When Eliud Kipchoge clocked a 1:59:40 marathon in Vienna last fall, the running world pretty much lost its mind... with good reason. Like Roger Bannister breaking the 4-minute mile barrier in 1954, Kipchoge did something many once thought was impossible. But unlike in Bannister's case, much of the chatter was about the man's shoes. Those mysterious, funky-shaped Nikes must be magic, right?
If you consider years of carbon-plated R&D oriented toward this singular goal magic, then the answer is yes. The shoes turned out to be an unreleased version of the Nike Air Zoom Alphafly NEXT%, which represents not only the pinnacle of running shoe tech, but a platform upon which footwear with more widespread appeal can be based.
Case in point? The Nike Air Zoom Tempo NEXT%, essentially a daily training version of the record-breaking shoe. Last night, we attended a (no pun intended) Zoom session where Nike Senior Footwear Innovator Carrie Dimoff introduced the shoe and star runners Mohammed Ahmed and Karissa Schweizer shared their early experiences with it. Here are the highlights of this noteworthy upcoming release.
Composite, not carbon
Nike's designers sought to create a shoe with a similar propulsive sensation as the Alphafly, but smoothed out for tempo runs and ultimately higher mileage. The most significant corresponding shift is toward a most flexible and comfortable composite plate, rather than a stiff carbon-fiber one. The first plate in a Nike training shoe still provides more stability and transitional assistance than alternatives.

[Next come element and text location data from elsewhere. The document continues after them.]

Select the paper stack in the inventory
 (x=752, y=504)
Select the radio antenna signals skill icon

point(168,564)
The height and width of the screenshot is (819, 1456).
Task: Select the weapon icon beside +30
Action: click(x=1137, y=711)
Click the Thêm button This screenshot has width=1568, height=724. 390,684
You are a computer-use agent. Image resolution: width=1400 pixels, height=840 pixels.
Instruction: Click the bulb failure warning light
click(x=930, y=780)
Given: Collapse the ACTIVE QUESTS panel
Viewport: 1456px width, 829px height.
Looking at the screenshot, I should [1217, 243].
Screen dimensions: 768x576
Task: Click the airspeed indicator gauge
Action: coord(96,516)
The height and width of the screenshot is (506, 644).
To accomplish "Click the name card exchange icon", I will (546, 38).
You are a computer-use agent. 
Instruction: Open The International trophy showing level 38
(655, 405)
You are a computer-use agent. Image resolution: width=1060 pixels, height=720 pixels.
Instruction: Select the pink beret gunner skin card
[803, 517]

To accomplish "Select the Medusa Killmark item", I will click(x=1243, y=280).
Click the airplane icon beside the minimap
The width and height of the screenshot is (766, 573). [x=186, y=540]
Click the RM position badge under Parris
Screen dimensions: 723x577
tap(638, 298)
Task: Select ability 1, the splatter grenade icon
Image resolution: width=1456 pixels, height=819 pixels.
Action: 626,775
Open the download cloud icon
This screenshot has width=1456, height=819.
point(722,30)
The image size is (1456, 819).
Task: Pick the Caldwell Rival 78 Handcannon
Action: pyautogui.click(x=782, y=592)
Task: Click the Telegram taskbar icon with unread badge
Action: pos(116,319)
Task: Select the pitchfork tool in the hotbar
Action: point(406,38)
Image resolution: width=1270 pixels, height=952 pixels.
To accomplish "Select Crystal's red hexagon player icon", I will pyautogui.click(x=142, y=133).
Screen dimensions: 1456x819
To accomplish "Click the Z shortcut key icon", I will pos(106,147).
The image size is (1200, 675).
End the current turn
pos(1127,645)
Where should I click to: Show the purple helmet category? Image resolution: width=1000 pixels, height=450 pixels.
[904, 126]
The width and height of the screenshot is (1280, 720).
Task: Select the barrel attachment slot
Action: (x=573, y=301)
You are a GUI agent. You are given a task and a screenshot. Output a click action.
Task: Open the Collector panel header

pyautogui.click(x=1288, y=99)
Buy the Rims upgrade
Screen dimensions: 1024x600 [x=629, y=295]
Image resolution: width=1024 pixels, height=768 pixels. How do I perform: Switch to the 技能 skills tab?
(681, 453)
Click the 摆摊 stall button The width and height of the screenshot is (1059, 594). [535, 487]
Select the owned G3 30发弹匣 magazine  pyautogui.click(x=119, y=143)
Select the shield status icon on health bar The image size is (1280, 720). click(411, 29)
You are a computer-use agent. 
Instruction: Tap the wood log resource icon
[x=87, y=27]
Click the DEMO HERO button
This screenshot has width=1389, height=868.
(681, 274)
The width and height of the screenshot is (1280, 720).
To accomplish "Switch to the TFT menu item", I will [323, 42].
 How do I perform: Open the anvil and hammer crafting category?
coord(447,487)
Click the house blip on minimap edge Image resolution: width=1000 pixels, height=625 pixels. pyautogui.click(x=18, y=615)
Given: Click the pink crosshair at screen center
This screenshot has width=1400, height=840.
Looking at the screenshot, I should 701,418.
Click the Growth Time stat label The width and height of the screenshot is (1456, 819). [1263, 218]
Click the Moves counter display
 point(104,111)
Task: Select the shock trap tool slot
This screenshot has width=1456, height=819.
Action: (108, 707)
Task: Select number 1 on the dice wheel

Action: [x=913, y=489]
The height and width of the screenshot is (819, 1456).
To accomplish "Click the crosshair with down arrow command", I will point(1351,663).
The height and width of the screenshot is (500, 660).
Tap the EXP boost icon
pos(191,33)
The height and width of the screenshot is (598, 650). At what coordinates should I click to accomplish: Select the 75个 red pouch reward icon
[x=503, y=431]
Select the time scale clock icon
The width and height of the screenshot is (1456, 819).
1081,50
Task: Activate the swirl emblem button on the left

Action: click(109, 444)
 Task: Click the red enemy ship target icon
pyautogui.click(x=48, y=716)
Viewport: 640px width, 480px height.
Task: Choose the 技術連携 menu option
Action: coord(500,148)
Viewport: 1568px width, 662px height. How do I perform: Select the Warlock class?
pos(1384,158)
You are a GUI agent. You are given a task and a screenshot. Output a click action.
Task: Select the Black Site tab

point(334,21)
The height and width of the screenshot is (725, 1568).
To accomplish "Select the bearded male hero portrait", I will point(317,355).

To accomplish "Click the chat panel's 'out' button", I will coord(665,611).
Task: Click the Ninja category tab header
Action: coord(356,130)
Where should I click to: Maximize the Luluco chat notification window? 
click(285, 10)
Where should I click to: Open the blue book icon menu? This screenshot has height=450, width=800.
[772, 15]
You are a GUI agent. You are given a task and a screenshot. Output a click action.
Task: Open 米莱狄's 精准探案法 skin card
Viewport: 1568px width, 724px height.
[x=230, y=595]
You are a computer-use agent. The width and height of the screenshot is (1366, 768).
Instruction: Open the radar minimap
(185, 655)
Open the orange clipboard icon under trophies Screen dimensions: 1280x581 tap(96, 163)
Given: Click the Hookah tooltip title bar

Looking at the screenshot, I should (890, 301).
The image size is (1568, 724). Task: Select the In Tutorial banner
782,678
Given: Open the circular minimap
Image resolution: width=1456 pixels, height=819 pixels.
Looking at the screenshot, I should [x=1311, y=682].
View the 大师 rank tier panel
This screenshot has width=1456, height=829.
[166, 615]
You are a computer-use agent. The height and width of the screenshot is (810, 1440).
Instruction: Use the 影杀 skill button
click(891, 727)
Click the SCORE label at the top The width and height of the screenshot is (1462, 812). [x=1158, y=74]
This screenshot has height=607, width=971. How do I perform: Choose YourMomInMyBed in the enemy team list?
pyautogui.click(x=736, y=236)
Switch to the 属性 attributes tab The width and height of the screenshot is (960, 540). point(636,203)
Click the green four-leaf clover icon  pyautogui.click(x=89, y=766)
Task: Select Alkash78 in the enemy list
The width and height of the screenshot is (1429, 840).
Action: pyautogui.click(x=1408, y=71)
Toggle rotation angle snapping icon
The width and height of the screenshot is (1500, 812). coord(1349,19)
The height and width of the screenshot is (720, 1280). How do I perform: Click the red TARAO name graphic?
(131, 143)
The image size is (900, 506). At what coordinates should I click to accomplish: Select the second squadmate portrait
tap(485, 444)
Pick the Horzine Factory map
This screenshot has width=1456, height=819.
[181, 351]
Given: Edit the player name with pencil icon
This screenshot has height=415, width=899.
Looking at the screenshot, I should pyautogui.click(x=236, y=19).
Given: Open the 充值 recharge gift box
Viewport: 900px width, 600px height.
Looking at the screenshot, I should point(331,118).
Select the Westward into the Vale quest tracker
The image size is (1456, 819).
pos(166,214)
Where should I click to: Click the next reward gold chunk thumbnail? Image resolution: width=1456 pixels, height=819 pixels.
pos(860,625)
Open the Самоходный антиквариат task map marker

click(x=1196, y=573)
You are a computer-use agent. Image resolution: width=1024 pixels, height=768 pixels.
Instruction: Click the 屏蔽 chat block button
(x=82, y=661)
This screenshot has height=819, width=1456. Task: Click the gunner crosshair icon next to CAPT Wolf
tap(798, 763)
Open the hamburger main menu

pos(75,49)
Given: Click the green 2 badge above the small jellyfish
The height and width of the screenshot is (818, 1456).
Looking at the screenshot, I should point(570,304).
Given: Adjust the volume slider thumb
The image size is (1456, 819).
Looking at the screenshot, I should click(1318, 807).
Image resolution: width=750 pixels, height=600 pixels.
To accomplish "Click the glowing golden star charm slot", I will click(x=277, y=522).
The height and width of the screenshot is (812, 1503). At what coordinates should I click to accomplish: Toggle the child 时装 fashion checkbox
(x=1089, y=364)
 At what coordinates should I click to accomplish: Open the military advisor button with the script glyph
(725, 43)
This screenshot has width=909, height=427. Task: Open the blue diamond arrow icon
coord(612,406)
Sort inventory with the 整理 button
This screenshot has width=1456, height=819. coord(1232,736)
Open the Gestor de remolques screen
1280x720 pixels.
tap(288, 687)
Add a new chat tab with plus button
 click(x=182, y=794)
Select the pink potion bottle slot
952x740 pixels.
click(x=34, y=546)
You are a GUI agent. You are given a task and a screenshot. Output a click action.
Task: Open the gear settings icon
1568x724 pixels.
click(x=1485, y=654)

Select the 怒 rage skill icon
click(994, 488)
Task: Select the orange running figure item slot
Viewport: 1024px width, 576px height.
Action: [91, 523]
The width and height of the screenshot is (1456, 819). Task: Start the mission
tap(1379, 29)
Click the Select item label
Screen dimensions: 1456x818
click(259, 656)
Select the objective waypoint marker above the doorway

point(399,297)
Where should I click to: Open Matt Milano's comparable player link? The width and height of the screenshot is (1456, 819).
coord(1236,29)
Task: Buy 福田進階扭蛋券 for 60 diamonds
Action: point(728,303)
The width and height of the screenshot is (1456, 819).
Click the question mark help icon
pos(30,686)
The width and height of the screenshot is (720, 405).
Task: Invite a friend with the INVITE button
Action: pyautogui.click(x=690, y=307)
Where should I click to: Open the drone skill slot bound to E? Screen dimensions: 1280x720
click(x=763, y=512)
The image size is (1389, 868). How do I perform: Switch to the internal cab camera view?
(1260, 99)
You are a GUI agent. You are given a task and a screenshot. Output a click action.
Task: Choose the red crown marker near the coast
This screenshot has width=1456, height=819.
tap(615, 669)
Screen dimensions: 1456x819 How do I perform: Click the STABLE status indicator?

Two different Nike foams come into play with the Tempo NEXT%. The brand's bounciest variety, ZoomX foam encases the composite plate, filling the forefoot and midfoot to boost energy return. Meanwhile, React foam reinforces the heel, softening the initial impact of every footstrike. Along with the modified plate, this element represents a significant departure from the Alphafly, which favors elite racers who don't spend much time on their heels.
The outsole is beefed up with more rubber than the Alphafly to increase the shoe's ability to hold up over many more miles. The upper features Nike Flyknit construction, with an integrated fit band that maximizes the socklike fit.
Inspired and informed by adaptive athletes, Nike's FlyEase platform makes shoes easier to put on and take off, user-friendliness any runner can appreciate. The FlyEase version of the Tempo NEXT% features two of the platform's systems. A collapsible, step-in heel lets the feet slide smoothly into the shoes. And the one-pull fit system employs a strap that can tighten the shoe with a one-handed tug — and loosen it with the mid-foot strap.